Saturday, 21 July 2018: 13:30
Location: 718A (MTCC SOUTH BUILDING)
Oral Presentation
Tomoko TAMARI, Goldsmiths, University of London, United Kingdom
Aging is a pressing social issue for contemporary societies and that is often related to personal concerns about declining mental and health conditions. The paper provides an initial exploration of images of aging through considering both ageism and gerotranscendence by examining the validity of personal life story narratives as a research method. The focus is not on whether the stories were based actual events, rather the concern is on how and why the stories are formulated by older people who seek greater self-integration by editing their own narratives produced over time. The life-stories are formulated by a complex process which entails them being continuously re-written and re-interpreted to assimilate to dominant discourses and normative images of aging. The stories can also emerge in interaction processes which are produced by specific social and political relationships between speakers and listeners in various contexts.
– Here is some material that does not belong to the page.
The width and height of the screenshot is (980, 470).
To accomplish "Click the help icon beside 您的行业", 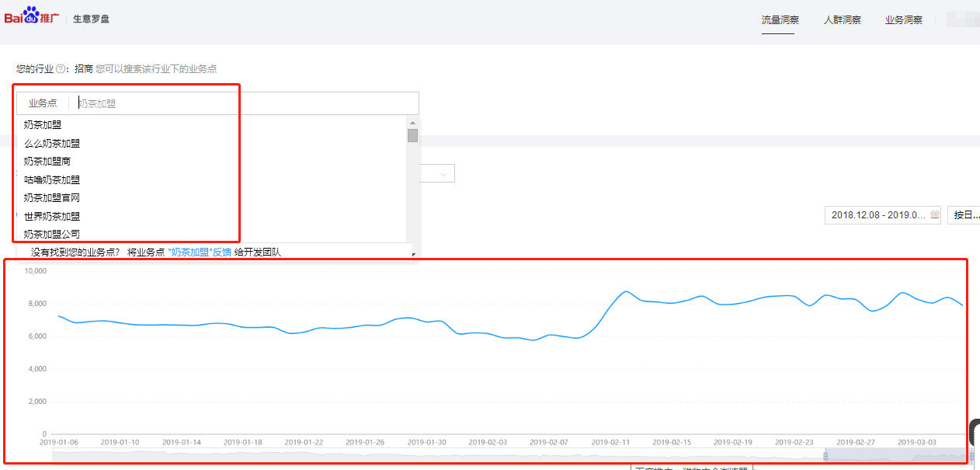I will (61, 69).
To articulate this process, the paper examines older people’s self-internalizing (self-victimizing) processes of ageism which often implies negative images of aging. It also critically investigates the possibility of life satisfaction in later life (gerotranscendence) from both sociological and psychoanalytical perspectives. By doing this, the paper seeks to unpack the mechanisms involved in socially constructed ageism to investigate the ways in which ageism becomes embedded in the older people’s self-perception and incorporated into images of aging in social life. The life-stories can therefore be seen as reflections of aging people’s lived life. The conclusion proposes ‘individual autonomy’ which the emphasizes significance of listening to the older people’s voices, and understanding the social and political backgrounds of their life-stories, in order to adjust to contemporary aging society.